- Korkunç bir şeydi bu: ne tam diri, ne tam ölü olduğumu hissetmek. Bir canlı cenazeydim artık; ne beni diriler dünyasına bağlayan bir şey vardı, ne de ölümdeki unutmadan, huzurdan yararlandığım.
- Katran gibi siyah gökyüzü delik deşik eski kara bir çadırı andırıyor, deliklerinde sayısız yıldız parıldaşıyordu.
- Yalnız ölüm yalan söylemez!
Ölümün varlığı bütün vehim ve hayalleri yok eder. Bizler ölümün çocuklarıyız, hayatın aldatmacalarından bizi o kurtarır. Hayatın derinlerinden seslenir, yanına çağırır bizi. Ve biz, henüz insanların dilini bile anlamadığımız yaşlarda, ara sıra oyunlarımızı yarıda kesiyorsak, bunun nedeni, ölümün seslenişini duymuş olmamızdır. Ömrümüz boyunca ölüm bize el eder, çağırır bizi. Her birimiz ansızın, sebepsiz düşüncelere dalmıyor muyuz, bu hayaller bizi öylesine sarıyor ki zamanı, mekanı fark etmez olmuyor muyuz? - Çünkü benim için hiç önemi yok, inanmış inanmamış başkaları. Lakin tek korkum: yarın ölebilirim kendimi tanıyamadan. Hayat tecrübelerimle şu yargıya vardım ki, başkalarıyla benim aramda korkunç bir uçurum var, anladım, elden geldiğince susmam gerek, elden geldiğince düşüncelerimi kendime saklamalıyım. Ve şimdi yazmaya karar vermişsem, bunun tek nedeni kendimi gölgeme tanıtmak isteğidir.
- Bu kez tereddüt etmedim, küçük odadaki kemik saplı bıçağı aldım, önce büyük bir dikkatle, vücudunu bir örümcek ağı gibi hapsetmiş ince, siyah entariyi, üstündeki tek giysiyi uzunlamasına kestim. Uzamıştı adeta, gözüme eskisinden daha boylu göründü. Sonra başını kestim, birkaç damla soğuk pıhtılaşmış kan sızdı gırtlağından. Sonra kollarını bacaklarını kestim. Gövdeyi, kol bacakları düzgün ve tertipli, bavula koydum. Entarisini, o siyah entariyi yüzüne örttüm. Bavulu kapattım, kilitledim, anahtarı cebime soktum.
- Epeyce ilerde sisler içinde kambur bir ihtiyar gördüm, bir servi dibinde oturuyordu. Geniş bir şalla örtülü yüzü görülmüyordu. Yavaşça yanına gittim. Daha ben söze başlamadan kuru, sinir bir kahkaha attı ihtiyar. Tüylerim diken diken oldu.

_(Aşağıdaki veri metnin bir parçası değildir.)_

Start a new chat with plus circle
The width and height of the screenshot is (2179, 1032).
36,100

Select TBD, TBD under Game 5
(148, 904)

- Başkalarından ayrılmış, bağımsız bir varlık mıyım? Bilmiyorum. Fakat şimdi aynaya baktım, tanıdım kendimi: Hayır o eski "ben" ölmüştür, çürümüş, dağılmıştır, ama işte aramızda hiçbir set hiçbir engel yok. Hikayemi anlatmalıyım, ama nereden başlasam? Hayat baştan başa kıssadır, hikayedir. Üzüm salkımını sıkmalı, ve şırasını kaşık kaşık, bu ihtiyar gölgenin boğazına akıtmalıyım.
- Annesi "Salgı salamaz ol!" diye beddua eder yavru örümceğe. Küçük örümcek ağ yapamayınca ölüme kurban gider.

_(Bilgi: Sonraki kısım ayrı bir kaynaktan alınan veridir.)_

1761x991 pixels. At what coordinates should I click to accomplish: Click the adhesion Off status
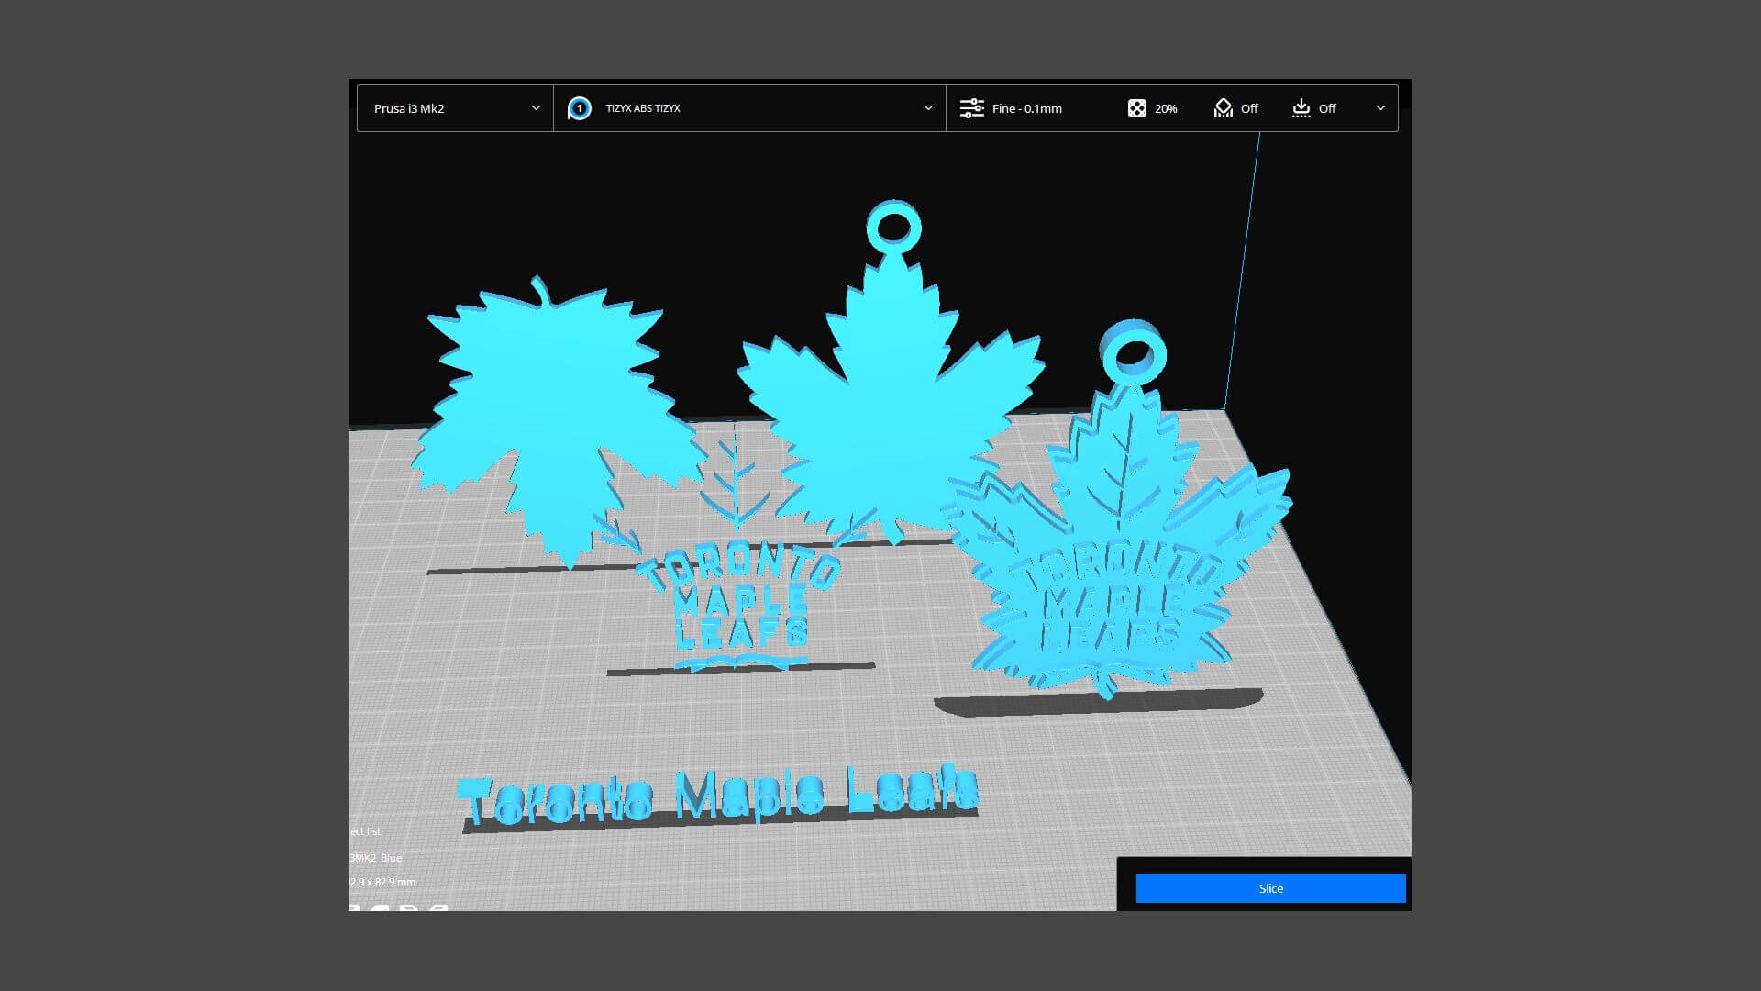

- Böyle durumlarda herkes, güçlü bir alışkanlığa, bir tutkuya sığınır: Ayyaş içer, edebiyatçı yazar, yontucu taşı yontar, acısını dindirmek için her biri, en kuvvetli içgüdüsünden medet umar ve gerçek sanatçı, kendi bağlarından şaheserler yaratır. Ama ben, ki zevksiz ve biçare biriyim, ben ne yapabilirim?
- Ömrüm bir oduna benziyor, ocaktan düşen bir oduna: öteki odunların ateşinde kavrulmuş, kömürleşmiş, ama ne yanmış, ne de olduğu gibi kalmış bir oduna benziyor.